──────── Excerpted records
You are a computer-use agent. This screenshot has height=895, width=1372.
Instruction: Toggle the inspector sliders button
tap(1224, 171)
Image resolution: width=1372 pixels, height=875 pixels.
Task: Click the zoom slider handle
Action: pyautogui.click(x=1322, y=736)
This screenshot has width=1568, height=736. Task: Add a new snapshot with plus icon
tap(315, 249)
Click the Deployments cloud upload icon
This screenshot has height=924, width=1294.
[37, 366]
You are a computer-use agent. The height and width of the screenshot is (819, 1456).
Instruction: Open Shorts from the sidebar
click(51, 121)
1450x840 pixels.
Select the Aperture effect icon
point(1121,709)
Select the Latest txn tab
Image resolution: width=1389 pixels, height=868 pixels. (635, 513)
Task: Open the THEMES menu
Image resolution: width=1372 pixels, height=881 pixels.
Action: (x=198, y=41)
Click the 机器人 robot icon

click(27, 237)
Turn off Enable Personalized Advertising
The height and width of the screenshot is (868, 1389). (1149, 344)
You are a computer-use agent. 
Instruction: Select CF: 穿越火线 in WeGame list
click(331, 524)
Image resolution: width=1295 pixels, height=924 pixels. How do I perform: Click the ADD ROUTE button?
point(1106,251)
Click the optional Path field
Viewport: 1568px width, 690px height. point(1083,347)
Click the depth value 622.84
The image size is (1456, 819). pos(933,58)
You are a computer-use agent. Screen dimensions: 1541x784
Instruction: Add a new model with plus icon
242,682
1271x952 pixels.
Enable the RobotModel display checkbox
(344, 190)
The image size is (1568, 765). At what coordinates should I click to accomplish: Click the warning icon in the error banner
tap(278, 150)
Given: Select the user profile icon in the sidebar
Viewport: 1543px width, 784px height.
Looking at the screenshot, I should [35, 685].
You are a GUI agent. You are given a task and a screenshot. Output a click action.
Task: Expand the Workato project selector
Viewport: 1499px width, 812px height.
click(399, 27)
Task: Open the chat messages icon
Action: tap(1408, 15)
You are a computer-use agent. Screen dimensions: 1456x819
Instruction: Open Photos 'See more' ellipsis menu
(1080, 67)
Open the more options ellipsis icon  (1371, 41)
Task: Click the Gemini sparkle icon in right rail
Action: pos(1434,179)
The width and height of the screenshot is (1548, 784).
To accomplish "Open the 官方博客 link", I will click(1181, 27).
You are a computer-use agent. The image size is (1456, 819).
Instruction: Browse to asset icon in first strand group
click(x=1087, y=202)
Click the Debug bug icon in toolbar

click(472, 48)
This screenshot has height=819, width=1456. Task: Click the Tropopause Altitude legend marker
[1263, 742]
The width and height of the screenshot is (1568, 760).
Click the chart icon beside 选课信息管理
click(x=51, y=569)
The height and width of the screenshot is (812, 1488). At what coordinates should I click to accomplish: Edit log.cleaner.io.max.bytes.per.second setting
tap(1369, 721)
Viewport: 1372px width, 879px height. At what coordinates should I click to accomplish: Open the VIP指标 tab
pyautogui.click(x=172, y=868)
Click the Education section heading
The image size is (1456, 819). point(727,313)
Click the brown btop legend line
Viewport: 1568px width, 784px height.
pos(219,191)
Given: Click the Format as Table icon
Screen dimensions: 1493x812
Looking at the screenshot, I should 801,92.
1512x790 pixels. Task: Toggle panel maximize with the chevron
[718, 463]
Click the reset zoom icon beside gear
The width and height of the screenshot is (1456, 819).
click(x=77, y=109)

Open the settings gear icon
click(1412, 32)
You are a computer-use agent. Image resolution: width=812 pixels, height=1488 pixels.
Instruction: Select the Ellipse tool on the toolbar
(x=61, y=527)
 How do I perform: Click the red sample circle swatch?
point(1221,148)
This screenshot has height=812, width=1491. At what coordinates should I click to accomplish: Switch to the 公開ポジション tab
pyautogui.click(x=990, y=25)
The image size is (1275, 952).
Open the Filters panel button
────────────────
Work task: Reproduce each line in the listing above that mentions the string "agent".

Solution to this exercise:
You are a computer-use agent. This screenshot has height=895, width=1372.
You are a computer-use agent. The height and width of the screenshot is (819, 1456).
You are a computer-use agent. 
You are a computer-use agent. Screen dimensions: 1541x784
You are a GUI agent. You are given a task and a screenshot. Output a click action.
You are a computer-use agent. Screen dimensions: 1456x819
You are a computer-use agent. The image size is (1456, 819).
You are a computer-use agent. Image resolution: width=812 pixels, height=1488 pixels.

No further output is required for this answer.